Jul. 5th, 2017 11:03 am
safieri: what a turkey would look like if you were on an acid trip (Default)
When trying to be productive, I've found that it's important to set a priority level for every task. I'm not so good at this outside of work but I'm trying to get better. By getting better, putting my personal life ahead of work sometimes. This isn't an easy thing to do. There's constantly a list of work things in the back of my head and I either consciously or subconsciously plan my days/weeks/months around that list. Hell, I tried to plan my wedding around it >.< Hubby was not pleased with that but we worked it out...for the most part.

I've been finding myself doing it again and I really need to quit it. Burning out and distancing myself from family and loved ones is NOT a good thing. My personal projects and labors of love have been falling to the wayside too. So! Today marks me resetting my priorities and putting my personal life higher on the list. Wish me luck!
safieri: what a turkey would look like if you were on an acid trip (Default)
I WILL get back into a regular update schedule! Back to the punishment game! *shudder* This is going to get painful, I know it. Pray for me....or not. Depending on if you enjoy reading updates on my stories or hearing/seeing me suffer from whatever sadistic penalty Argentroses inflicts upon my procrastinating soul. She can be very creative when she wants to be and she definitely wants to be in this case. Maybe that's what I need? Or maybe this will just end up catering to my masochistic tendencies.... This is way too much introspection for a quick post I felt I needed to make because I totally forgot to do them all through March. Bleargh!
safieri: what a turkey would look like if you were on an acid trip (Default)
I was doing so well! Updating regularly but then...BAM! Holiday sale! Okay okay, there was also Valentine's Day tossed in there but that was more inspiration for new smutty stories. ;) My husband's a sweetheart like that <3. Enough with the mush! I need to get back into a regular schedule writing...something. I don't like it when I'm not posting at the very least something here for the blog. Nothing to it but to do it, right?
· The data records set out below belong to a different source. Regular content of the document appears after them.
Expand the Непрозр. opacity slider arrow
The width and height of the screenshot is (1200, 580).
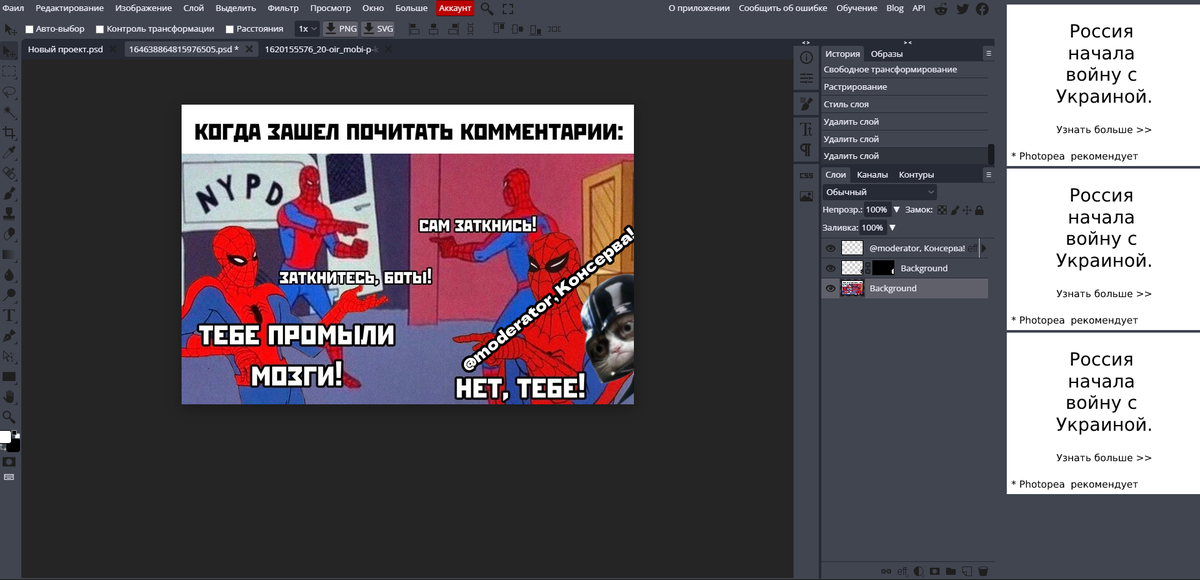click(x=896, y=210)
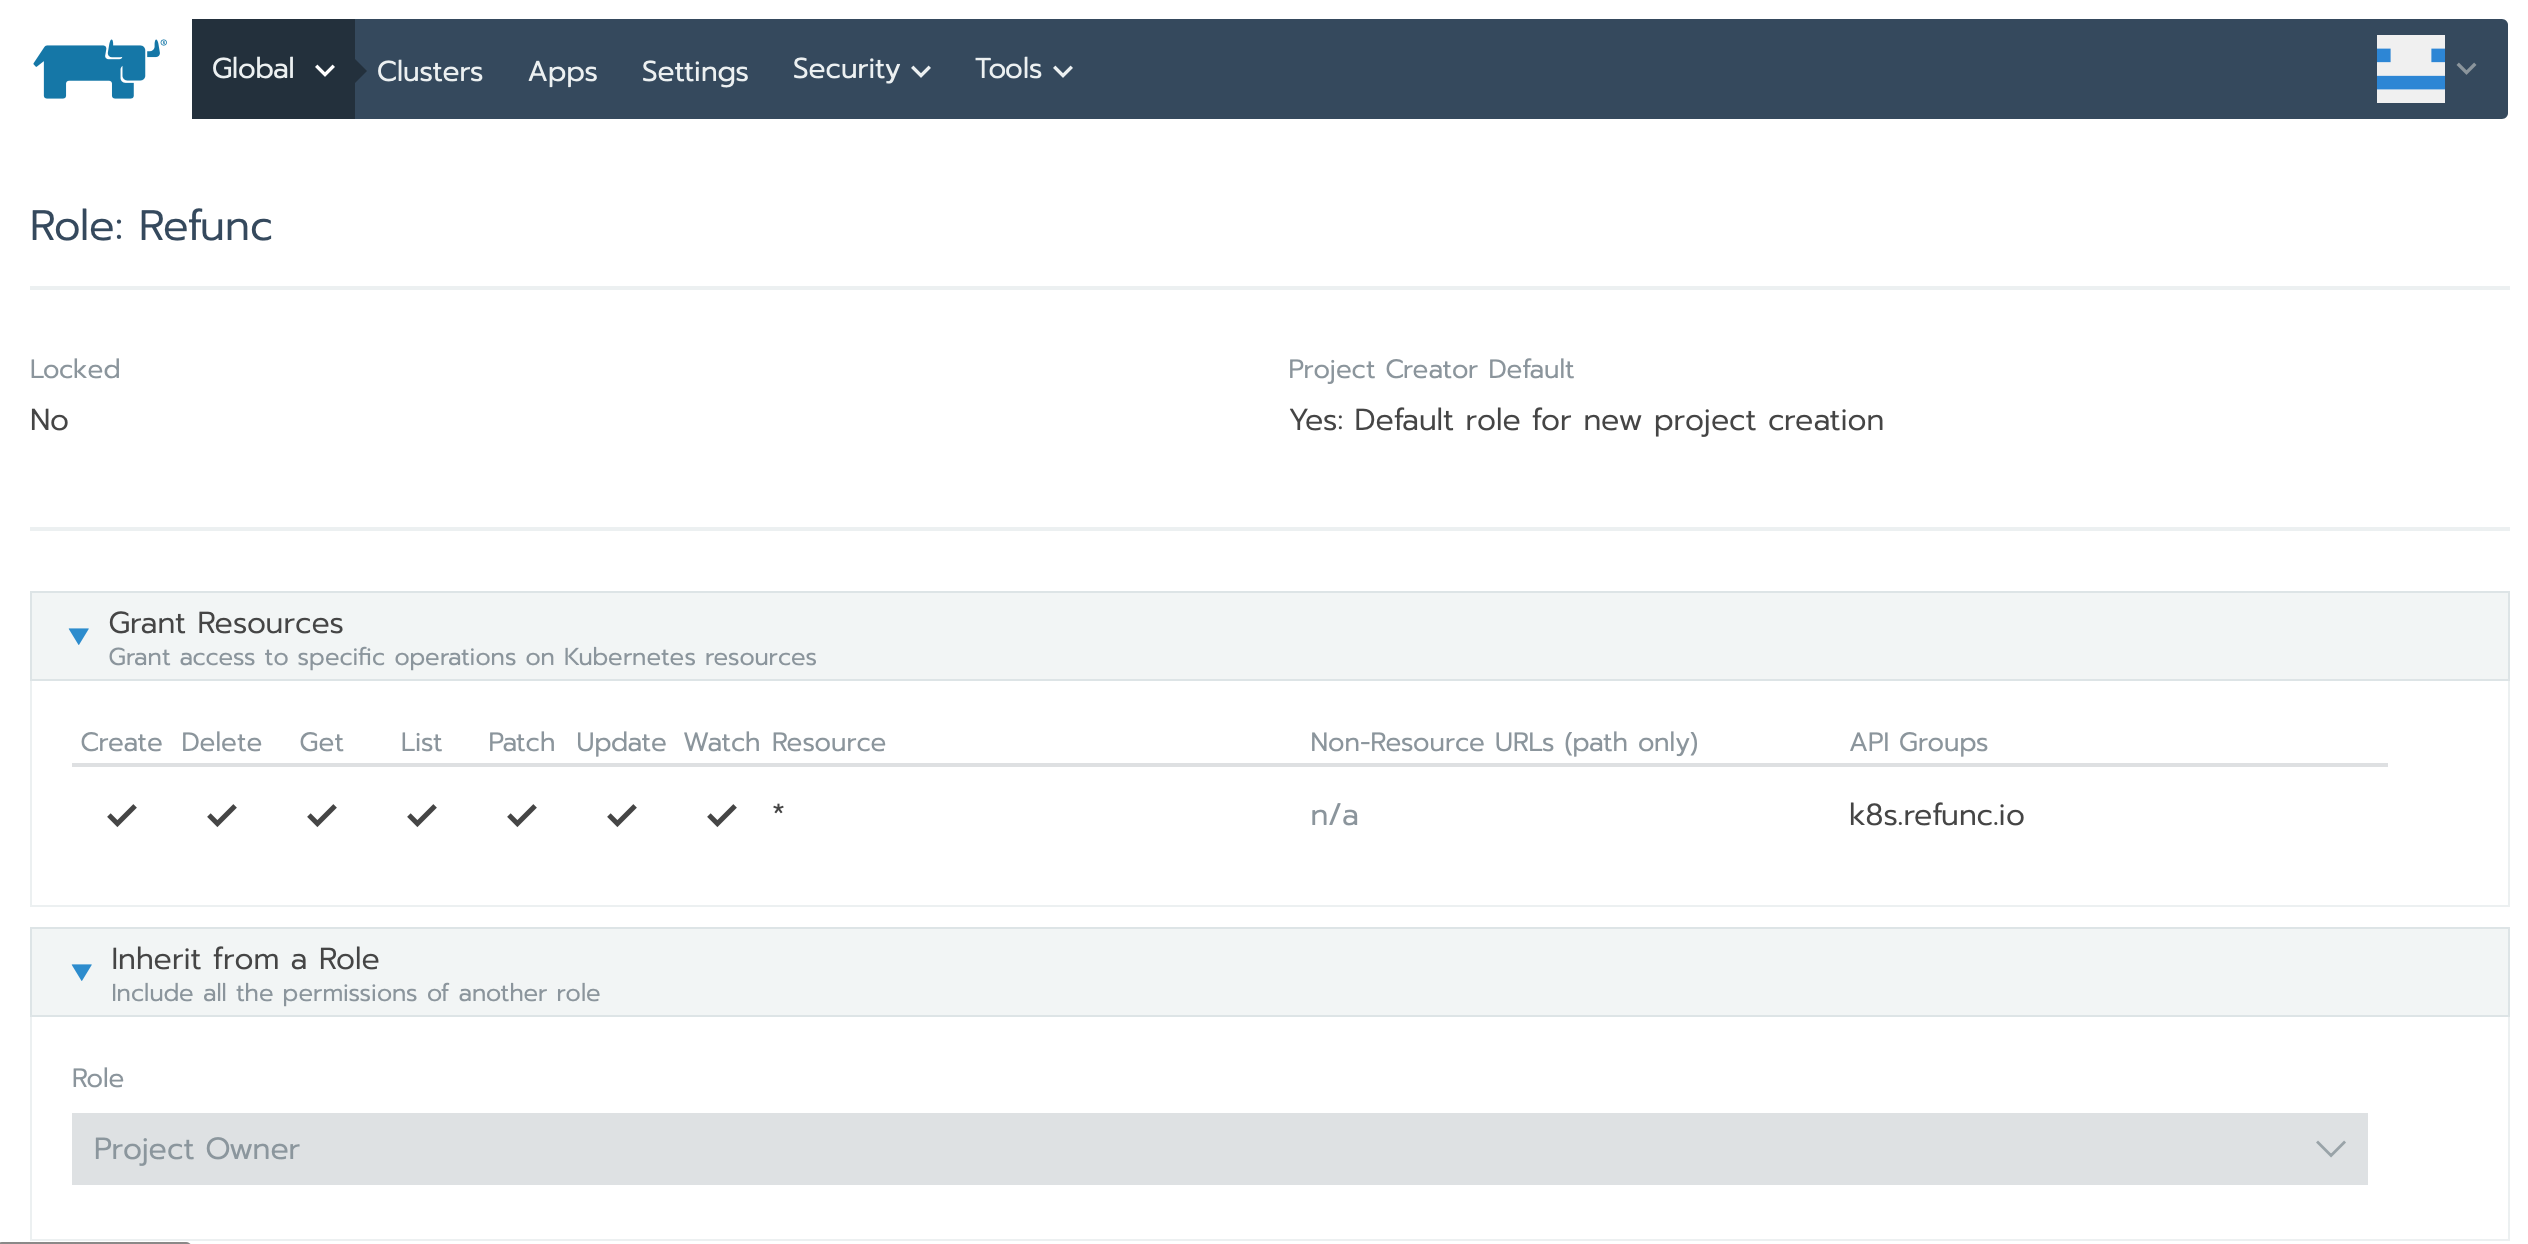The height and width of the screenshot is (1244, 2528).
Task: Click the Rancher cow logo
Action: pyautogui.click(x=98, y=68)
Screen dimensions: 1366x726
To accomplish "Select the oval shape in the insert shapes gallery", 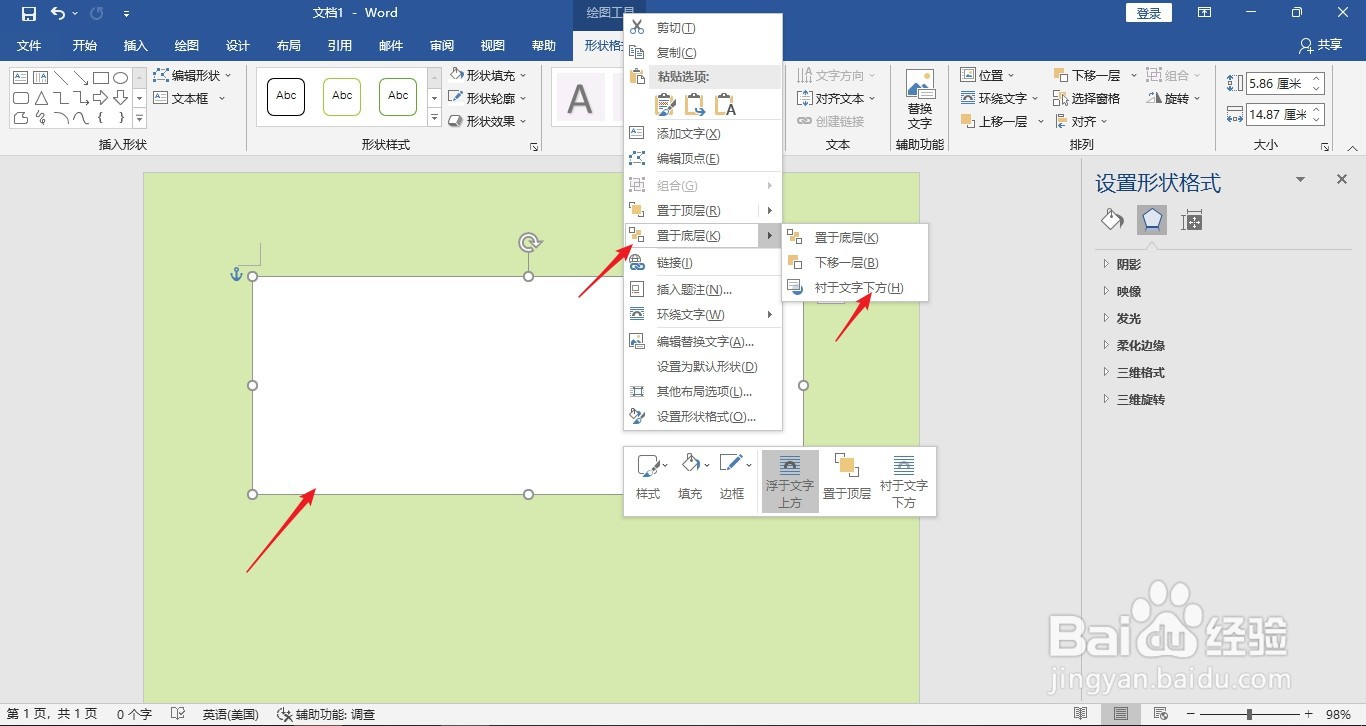I will click(120, 77).
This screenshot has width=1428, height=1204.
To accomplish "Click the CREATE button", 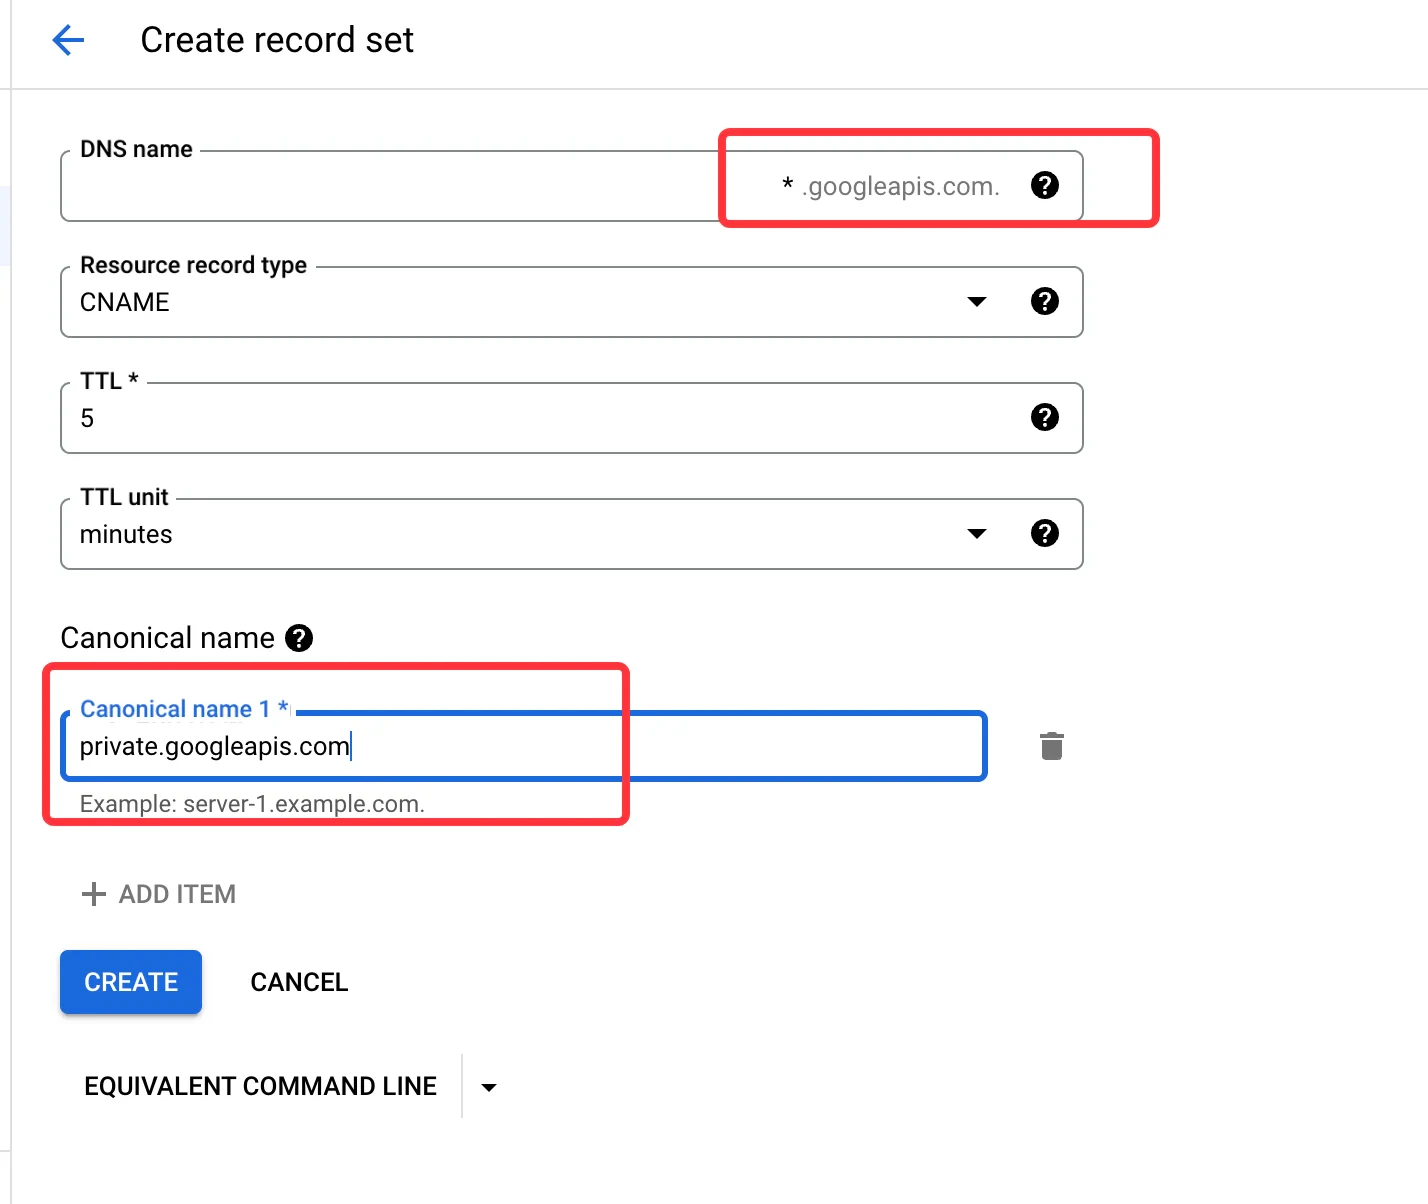I will (x=131, y=982).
This week is going to be busy too but we'll see what I can get going. Maybe something fun? I have some interesting ideas for writing exercises that I've talked about here before. It's a little rough going for the stories I've got going right now so maybe trying something different will get the juices flowing again. Something shorter where I don't have to worry about continuity...We'll see! Heaven knows I talk about doing a lot of stuff that I just flake off on. Flaky is only desirable in crusts!! Not people!! No more resembling crust!! ......And now I really want pie. Dammit! >.
safieri: what a turkey would look like if you were on an acid trip (Default)
Of all the skills I could have learned growing up, I think adaptability would have to be the most useful. Things rarely go exactly as planned in life and being able to change things up and go with the flow without freaking out too much will help you much more than long division. Unless you happen to use complex mathematics in your day to day tasks. If that's the case, it's much more helpful than knowing what year Columbus sailed the ocean blue (1492).

This opinion is reinforced every time I watch a particular friend LOSE THEIR EVER LOVING SHIT. It happens almost every other day. Whenever some hurdle pops up, they fall to pieces. Now I don't claim to be some solid rock that stands up to everything and never wavers (trust me, that's not the case at all) but not every problem is worthy of a meltdown. Car trouble is horrible but hey, you're somewhere safe and not stranded on the side of the road. Having problems at work isn't ideal but if your boss is actively helping you improve, that's a blessing you should be taking full advantage of. Take a breath, hold it, let it out, and keep going. Because life isn't going to stop just because you're having trouble dealing with it. It's kind of a bitch like that. Aaaand that's all I have for today. Peace and take some time to sit back and chill.
safieri: what a turkey would look like if you were on an acid trip (Default)
Some days I feel like I know what I'm doing. That everything is falling into place. Then I usually get thrown a curveball and I have to reassess my life all over again. Am I really doing what I should be doing? Could I be happier in a different position? Indecision isn't necessarily a bad thing. Being content where you are isn't necessarily a good thing. Indecision and discontent can lead you to push yourself for something better. It can give you the motivation for advancement in many avenues of your life. Conversely, it can also cause you to be ungrateful for what you have and view it in a skewed, jaded light. It can cause you to throw away a good thing on a whim and make your circumstances turn for the worse.

The breakdown of all that? Fucked if you do and fucked if you don't. Poetic, aren't I? There's no way of telling which way you should go, it's all a crapshoot. Take a chance and potentially it can lead you to something better or you can play it safe and go with the status quo. The tried and true. Even that can change with the tides, though (I've been writing too much Favorite Form, the next parts are going to be rather...aquatic). Was there a point to this ramble? Not really. The tag said musing so I was just musing and typing whatever came to mind! You're welcome.